O relatório anual do Instituto de Supervisão de Seguros de Moçambique (ISSM), publicado em 2020, coloca a Emose na liderança, com 28 porcento de quota (mais 8,1 pontos percentuais em comparação com 18), logo seguida da sul-africana Hollard com 10,3 por cento de quota (- 4,7 pp face à parte que detinha um ano antes).

Desde 2013, a empresa detida em 49 por cento pelo Estado, outros 31entregues a IGEPE e mais 20 porcento atribuídos à GETCoop (uma cooperativa de quadros, técnicos e trabalhadores da estatal), dispersou 10 por cento do seu capital social na bolsa de valores de Maputo, revela o prospeto de OPV dirigida a institucionais, na qual o Estado moçambicano foi a entidade oferente.

O dito pelo não dito que expõe contornos de máfia

Após a repercussão negativa que a venda das quatro empresas teve na opinião pública, o IGEPE, através do administrador executivo do pelouro de Controlo de Empresas, Raimundo Matule, numa entrevista recente ao matutino notícias, para sacudir a pressão pública, lançou arreia nos olhos dos moçambicanos, alegando que nem sempre a reestruturação significa que o que se pretende é a privatização.

“Já tivemos reestruturações nas Linhas Aéreas de Moçambique (LAM), Petróleos de Moçambique (Petromoc) e nas Telecomunicações de Moçambique e Mcel, culminando com a fusão das duas últimas”, explicou ao Notícias a fonte, acrescentando que no caso concreto da EMOSE, STEMA, DOMUS e Correios de Moçambique, o estudo a ser conduzido pela Intellica é que vai determinar o tipo de intervenção que deverá ser feita em cada uma das unidades.

Matule explicou que em função dos resultados e recomendações do estudo, a reestruturação pode ser feita na área dos recursos humanos, finanças ou mesmo na parte operacional.

“Mas o Estado também pode decidir vender parte da participação ou a totalidade dessa participação.

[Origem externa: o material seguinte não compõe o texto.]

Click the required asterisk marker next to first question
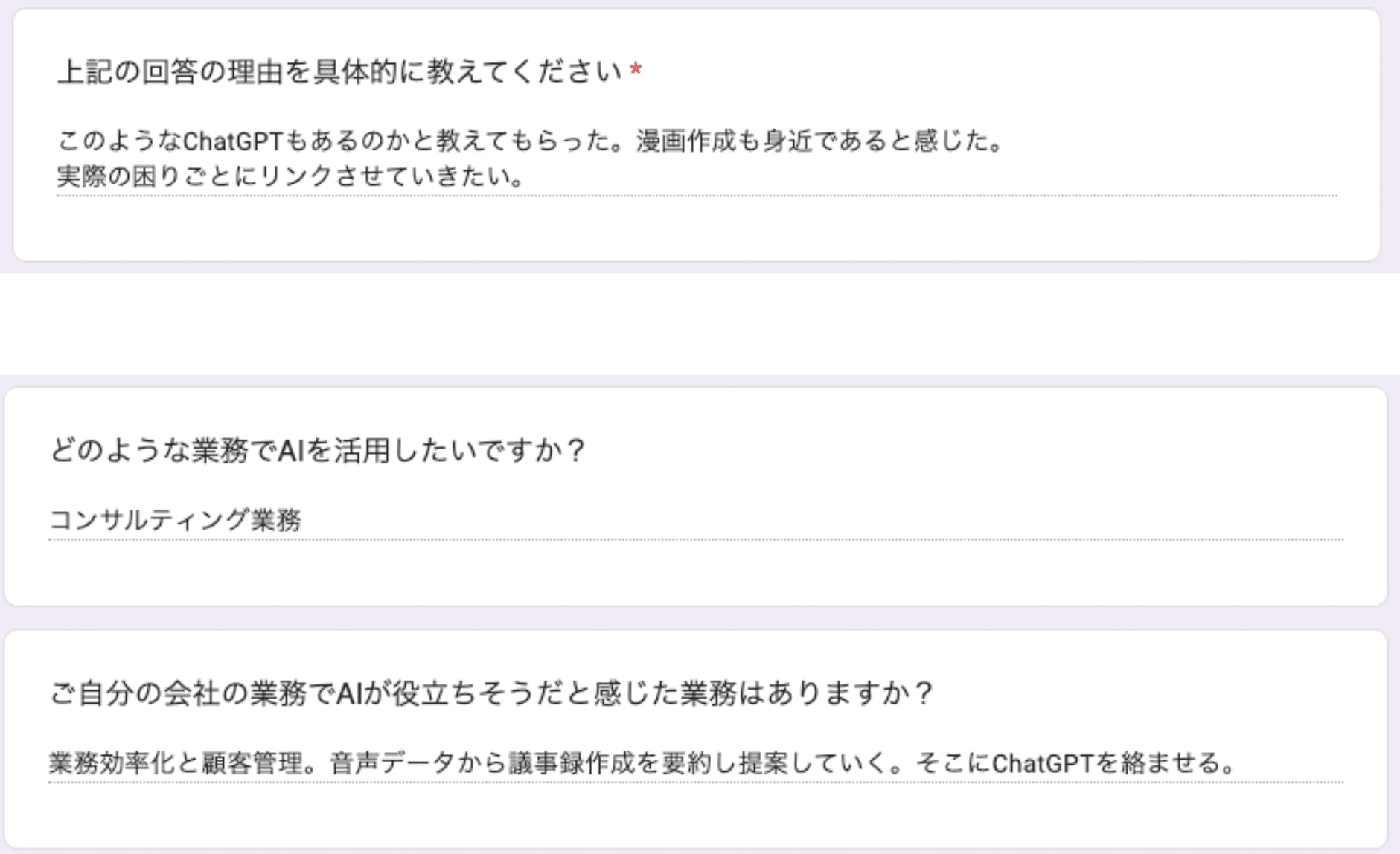 click(636, 71)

Pode ainda decidir pela liquidação da empresa”, sustentou tentando desdramatizar o assunto.

No entanto, o anúncio de adjudicação publicado no Jornal Notícias, no passado dia 04 de Março corrente, o IGEPE deixa clara a sua intenção de vender as quatro empresas e que vai pagar 33 milhões de meticais à empresa Intellica com ligações a Celso Correia para “apoio na negociação da venda de participações sociais” em quatro empresas.

Agora o dito pelo não dito é interpretado por alguns sectores como uma tentativa de sacudir a pressão, mas também como um indicador de que o negócio pode ser duvidoso.